I have no been involved in this code in ~16 months, and not sure how this thinking or design has advanced over 2020 with all the stargate changes. After reviewing the original code, I do think that some external JSON file is needed to control that. (And the JSON file is deleted after execution, so only run once)
I would be very happy for comments by some of the people who have touched this in the last year (thank you to Aditya for your contribution). Here is who was working on the module: https://github.com/cosmos/cosmos-sdk/commits/master/x/upgrade
@RiccardoM what I described above is also documented here: https://github.com/cosmos/cosmos-sdk/blob/master/x/upgrade/spec/01_concepts.md#storeloader
I am not sure if these docs are fully up to date, and it is missing a full example, but should give some hints on how to move forward
So one small note - originally there was no need to use upgrade store loaders when new stores were added - just for renames and deletions so this was considered really an edge case.

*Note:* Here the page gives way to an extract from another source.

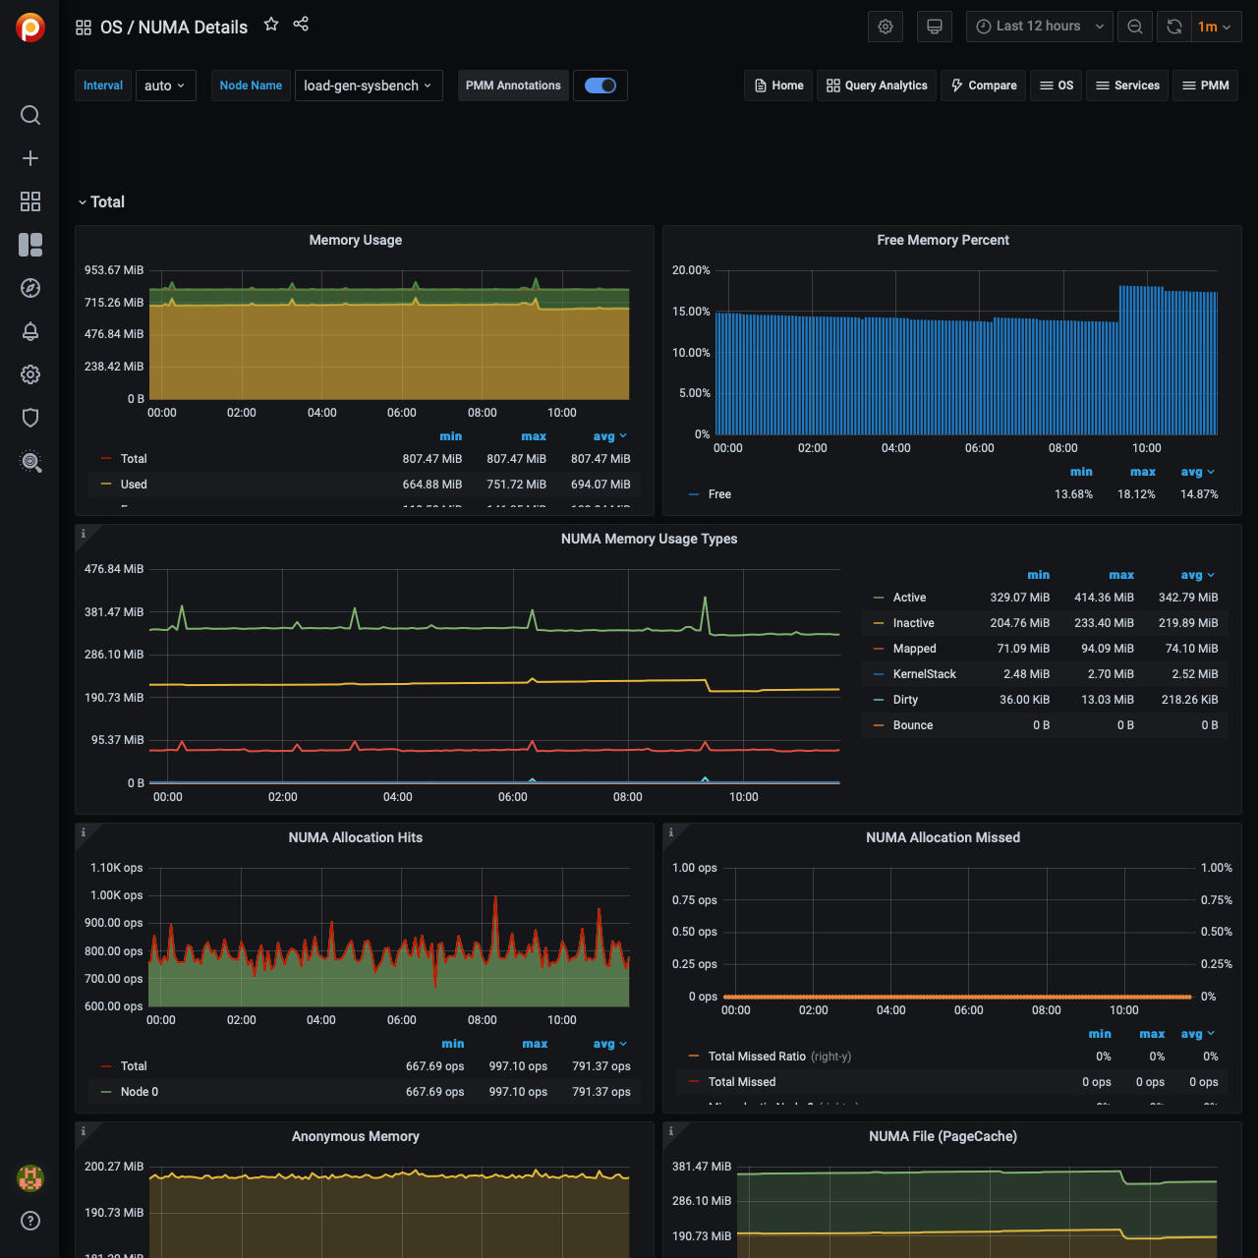Open the Alerting bell icon
The height and width of the screenshot is (1258, 1258).
pyautogui.click(x=30, y=331)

The case for "added" stores was added in #7415 - I will study that code a bit to see what other consequences there might be of this.
As for how to use upgrade store loaders, I would note that the documentation does give a pretty detailed example: https://pkg.go.dev/github.com/cosmos/[email protected]/x/upgrade#hdr-Performing_Upgrades. Maybe there could be some _easier_ place to find this documentation but the godoc for the upgrade module is not an illogical place either.
Can you try this again following the example in the docs @RiccardoM ?
So is the gist of the issue here that nobody will look at godocs and everything needs to be in the spec so it ends up on docs.cosmos.network? Seems like there are a few modules with detailed godocs, but mostly not. I guess maybe we need to really make it a clear convention to use specs and not godocs - I certainly wasn't clear on that when we were working on this.
I was going through the implementation and there is a check already for upgrade height, https://github.com/cosmos/cosmos-sdk/blob/v0.40.0-rc6/x/upgrade/types/storeloader.go#L13, was wondering how these stores are getting updated on restart everytime.
Great comment @aaronc
And no I hadn't looked at cosmos sdk go doc much, as it had not been a very good place to get information about modules. The READMEs, ADRs and digging in the source were all I really had.
I guess this changed over 2020. We can start a re-education campaign to "just read the godoc" :smile:
@RiccardoM I have tested with correct store-migrations logic and everything is working fine. I made a PR onto your branch: https://github.com/desmos-labs/desmos/pull/337, please test and feel free to close this issue.
Great comment @aaronc
And no I hadn't looked at cosmos sdk go doc much, as it had not been a very good place to get information about modules. The READMEs, ADRs and digging in the source were all I really had.
I guess this changed over 2020. We can start a re-education campaign to "just read the godoc" 😄
I'm not saying we should switch over to prioritizing godocs, although that's not a bad idea either. I'd just like to have a really clear convention as to which docs need to be prioritized... as it seems like writing thorough godocs for this wasn't that helpful...
It just needs to be consistent and communicated. The devs will follow where the info is, if they know where to look
@anilCSE Thank you for the PR, which indeed fixed the problem. Looks like #8276 is also closed by using that solution.